*Text passage*
Kolorektal kanser tespitinde CTC (İng)
CTC vs. Colonoscopy: Tie Score
Detection of colorectal cancer or large polyps was the same with computed tomographic colonography or colonoscopy in symptomatic patients, but CTC resulted in more follow-up examinations.
Increasing evidence suggests that computed tomographic colonography (CTC) has high sensitivity for detecting colorectal cancer — comparable to optical colonoscopy for polyps 10 mm but inferior for polyps <10mm (JW Gastroenterol Sep 17 2008 and JW Gastroenterol May 18 2012. The first randomized, controlled trial to directly compare laxative-free CTC and colonoscopy in a screening population found better participation for CTC but higher yield of advanced neoplasia for colonoscopy in actual participants (Lancet Oncol 2012 Jan; 13:55). Now, investigators in the U.K. have conducted a second randomized trial of CTC versus colonoscopy to compare the frequency of additional colonic investigation required in patients with colorectal symptoms.

*Material provided*
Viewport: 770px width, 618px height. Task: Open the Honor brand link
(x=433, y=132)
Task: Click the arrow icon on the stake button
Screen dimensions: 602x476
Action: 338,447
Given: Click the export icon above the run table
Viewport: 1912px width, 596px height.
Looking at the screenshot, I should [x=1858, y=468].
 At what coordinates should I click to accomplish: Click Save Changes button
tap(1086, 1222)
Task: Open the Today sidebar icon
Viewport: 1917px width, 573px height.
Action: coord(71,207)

*Work to complete*
• 1. In the CTC passage, in which country did investigators conduct the second randomized trial of CTC versus colonoscopy?
• 2. Reproduce the section of the CTC passage starting with "Increasing evidence suggests" and going on through "with colorectal symptoms.".

*Results for each task*
• 1. The U.K.

• 2.
Increasing evidence suggests that computed tomographic colonography (CTC) has high sensitivity for detecting colorectal cancer — comparable to optical colonoscopy for polyps 10 mm but inferior for polyps <10mm (JW Gastroenterol Sep 17 2008 and JW Gastroenterol May 18 2012. The first randomized, controlled trial to directly compare laxative-free CTC and colonoscopy in a screening population found better participation for CTC but higher yield of advanced neoplasia for colonoscopy in actual participants (Lancet Oncol 2012 Jan; 13:55). Now, investigators in the U.K. have conducted a second randomized trial of CTC versus colonoscopy to compare the frequency of additional colonic investigation required in patients with colorectal symptoms.